→ Problem details: Reproduce the records below, swapping each occurrence of "computer-use agent" for "GUI automation agent" and leaving everything else unchanged.

→ Information shown:

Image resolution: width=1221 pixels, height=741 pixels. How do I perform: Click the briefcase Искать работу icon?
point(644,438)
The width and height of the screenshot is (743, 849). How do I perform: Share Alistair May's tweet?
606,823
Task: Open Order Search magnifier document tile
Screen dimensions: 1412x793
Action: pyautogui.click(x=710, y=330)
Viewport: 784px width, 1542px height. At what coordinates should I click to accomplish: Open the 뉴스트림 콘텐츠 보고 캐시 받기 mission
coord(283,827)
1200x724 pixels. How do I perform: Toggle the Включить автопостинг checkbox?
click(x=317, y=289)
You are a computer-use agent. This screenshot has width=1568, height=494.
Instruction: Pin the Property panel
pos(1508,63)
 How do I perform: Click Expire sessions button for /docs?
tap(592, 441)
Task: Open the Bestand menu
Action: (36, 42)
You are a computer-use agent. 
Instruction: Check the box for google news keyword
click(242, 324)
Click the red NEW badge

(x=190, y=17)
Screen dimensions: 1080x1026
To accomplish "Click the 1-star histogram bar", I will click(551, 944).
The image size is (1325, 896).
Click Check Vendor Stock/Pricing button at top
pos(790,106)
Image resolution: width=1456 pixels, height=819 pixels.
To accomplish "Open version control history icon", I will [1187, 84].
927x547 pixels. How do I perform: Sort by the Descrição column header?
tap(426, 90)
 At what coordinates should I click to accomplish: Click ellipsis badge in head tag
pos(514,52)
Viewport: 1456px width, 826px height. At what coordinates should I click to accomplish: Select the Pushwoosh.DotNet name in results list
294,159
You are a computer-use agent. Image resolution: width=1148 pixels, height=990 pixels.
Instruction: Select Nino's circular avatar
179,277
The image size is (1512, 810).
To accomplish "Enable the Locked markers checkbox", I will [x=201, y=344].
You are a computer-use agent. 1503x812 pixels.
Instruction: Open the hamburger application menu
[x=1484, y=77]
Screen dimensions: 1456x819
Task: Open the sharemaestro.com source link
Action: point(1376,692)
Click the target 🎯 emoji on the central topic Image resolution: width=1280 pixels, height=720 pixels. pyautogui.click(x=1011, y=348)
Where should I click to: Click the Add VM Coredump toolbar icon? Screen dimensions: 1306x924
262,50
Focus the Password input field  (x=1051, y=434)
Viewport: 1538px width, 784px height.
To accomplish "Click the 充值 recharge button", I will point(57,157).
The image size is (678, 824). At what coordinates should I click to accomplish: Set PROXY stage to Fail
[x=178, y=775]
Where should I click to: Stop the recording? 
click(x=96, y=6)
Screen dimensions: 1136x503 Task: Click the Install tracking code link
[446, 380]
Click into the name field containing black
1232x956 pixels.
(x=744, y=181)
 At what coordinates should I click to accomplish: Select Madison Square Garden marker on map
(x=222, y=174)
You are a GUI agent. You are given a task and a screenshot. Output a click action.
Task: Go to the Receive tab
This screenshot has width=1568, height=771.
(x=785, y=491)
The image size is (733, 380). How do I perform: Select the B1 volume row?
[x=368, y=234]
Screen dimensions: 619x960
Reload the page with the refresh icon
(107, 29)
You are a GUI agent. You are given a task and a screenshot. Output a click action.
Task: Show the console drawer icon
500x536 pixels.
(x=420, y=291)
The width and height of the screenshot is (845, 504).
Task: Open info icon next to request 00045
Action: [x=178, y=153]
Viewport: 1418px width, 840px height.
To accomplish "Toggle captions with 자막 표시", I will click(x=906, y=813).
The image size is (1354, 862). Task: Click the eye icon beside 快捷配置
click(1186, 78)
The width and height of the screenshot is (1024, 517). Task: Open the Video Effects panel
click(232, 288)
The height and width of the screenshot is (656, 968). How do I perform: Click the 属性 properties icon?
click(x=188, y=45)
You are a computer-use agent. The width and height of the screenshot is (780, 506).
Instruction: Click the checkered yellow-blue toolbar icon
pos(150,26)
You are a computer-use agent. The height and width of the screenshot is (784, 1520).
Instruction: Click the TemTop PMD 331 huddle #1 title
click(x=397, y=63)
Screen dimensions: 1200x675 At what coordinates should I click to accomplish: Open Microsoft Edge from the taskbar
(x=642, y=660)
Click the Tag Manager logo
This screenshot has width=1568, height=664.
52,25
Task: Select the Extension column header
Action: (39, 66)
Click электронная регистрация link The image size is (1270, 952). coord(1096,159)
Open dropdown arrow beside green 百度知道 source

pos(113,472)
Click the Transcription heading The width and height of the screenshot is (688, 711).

→ Response to the exercise:
Image resolution: width=1221 pixels, height=741 pixels. How do I perform: Click the briefcase Искать работу icon?
point(644,438)
The width and height of the screenshot is (743, 849). How do I perform: Share Alistair May's tweet?
606,823
Task: Open Order Search magnifier document tile
Screen dimensions: 1412x793
Action: pyautogui.click(x=710, y=330)
Viewport: 784px width, 1542px height. At what coordinates should I click to accomplish: Open the 뉴스트림 콘텐츠 보고 캐시 받기 mission
coord(283,827)
1200x724 pixels. How do I perform: Toggle the Включить автопостинг checkbox?
click(x=317, y=289)
You are a GUI automation agent. This screenshot has width=1568, height=494.
Instruction: Pin the Property panel
pos(1508,63)
 How do I perform: Click Expire sessions button for /docs?
tap(592, 441)
Task: Open the Bestand menu
Action: (36, 42)
You are a GUI automation agent. 
Instruction: Check the box for google news keyword
click(242, 324)
Click the red NEW badge

(x=190, y=17)
Screen dimensions: 1080x1026
To accomplish "Click the 1-star histogram bar", I will click(551, 944).
The image size is (1325, 896).
Click Check Vendor Stock/Pricing button at top
pos(790,106)
Image resolution: width=1456 pixels, height=819 pixels.
To accomplish "Open version control history icon", I will [1187, 84].
927x547 pixels. How do I perform: Sort by the Descrição column header?
tap(426, 90)
 At what coordinates should I click to accomplish: Click ellipsis badge in head tag
pos(514,52)
Viewport: 1456px width, 826px height. At what coordinates should I click to accomplish: Select the Pushwoosh.DotNet name in results list
294,159
You are a GUI automation agent. Image resolution: width=1148 pixels, height=990 pixels.
Instruction: Select Nino's circular avatar
179,277
The image size is (1512, 810).
To accomplish "Enable the Locked markers checkbox", I will [x=201, y=344].
You are a GUI automation agent. 1503x812 pixels.
Instruction: Open the hamburger application menu
[x=1484, y=77]
Screen dimensions: 1456x819
Task: Open the sharemaestro.com source link
Action: point(1376,692)
Click the target 🎯 emoji on the central topic Image resolution: width=1280 pixels, height=720 pixels. pyautogui.click(x=1011, y=348)
Where should I click to: Click the Add VM Coredump toolbar icon? Screen dimensions: 1306x924
262,50
Focus the Password input field  (x=1051, y=434)
Viewport: 1538px width, 784px height.
To accomplish "Click the 充值 recharge button", I will point(57,157).
The image size is (678, 824). At what coordinates should I click to accomplish: Set PROXY stage to Fail
[x=178, y=775]
Where should I click to: Stop the recording? 
click(x=96, y=6)
Screen dimensions: 1136x503 Task: Click the Install tracking code link
[446, 380]
Click into the name field containing black
1232x956 pixels.
(x=744, y=181)
 At what coordinates should I click to accomplish: Select Madison Square Garden marker on map
(x=222, y=174)
You are a GUI agent. You are given a task and a screenshot. Output a click action.
Task: Go to the Receive tab
This screenshot has width=1568, height=771.
(x=785, y=491)
The image size is (733, 380). How do I perform: Select the B1 volume row?
[x=368, y=234]
Screen dimensions: 619x960
Reload the page with the refresh icon
(107, 29)
You are a GUI agent. You are given a task and a screenshot. Output a click action.
Task: Show the console drawer icon
500x536 pixels.
(x=420, y=291)
The width and height of the screenshot is (845, 504).
Task: Open info icon next to request 00045
Action: [x=178, y=153]
Viewport: 1418px width, 840px height.
To accomplish "Toggle captions with 자막 표시", I will click(x=906, y=813).
The image size is (1354, 862). Task: Click the eye icon beside 快捷配置
click(1186, 78)
The width and height of the screenshot is (1024, 517). Task: Open the Video Effects panel
click(232, 288)
The height and width of the screenshot is (656, 968). How do I perform: Click the 属性 properties icon?
click(x=188, y=45)
You are a GUI automation agent. The width and height of the screenshot is (780, 506).
Instruction: Click the checkered yellow-blue toolbar icon
pos(150,26)
You are a GUI automation agent. The height and width of the screenshot is (784, 1520).
Instruction: Click the TemTop PMD 331 huddle #1 title
click(x=397, y=63)
Screen dimensions: 1200x675 At what coordinates should I click to accomplish: Open Microsoft Edge from the taskbar
(x=642, y=660)
Click the Tag Manager logo
This screenshot has width=1568, height=664.
52,25
Task: Select the Extension column header
Action: (39, 66)
Click электронная регистрация link The image size is (1270, 952). coord(1096,159)
Open dropdown arrow beside green 百度知道 source

pos(113,472)
Click the Transcription heading The width and height of the screenshot is (688, 711).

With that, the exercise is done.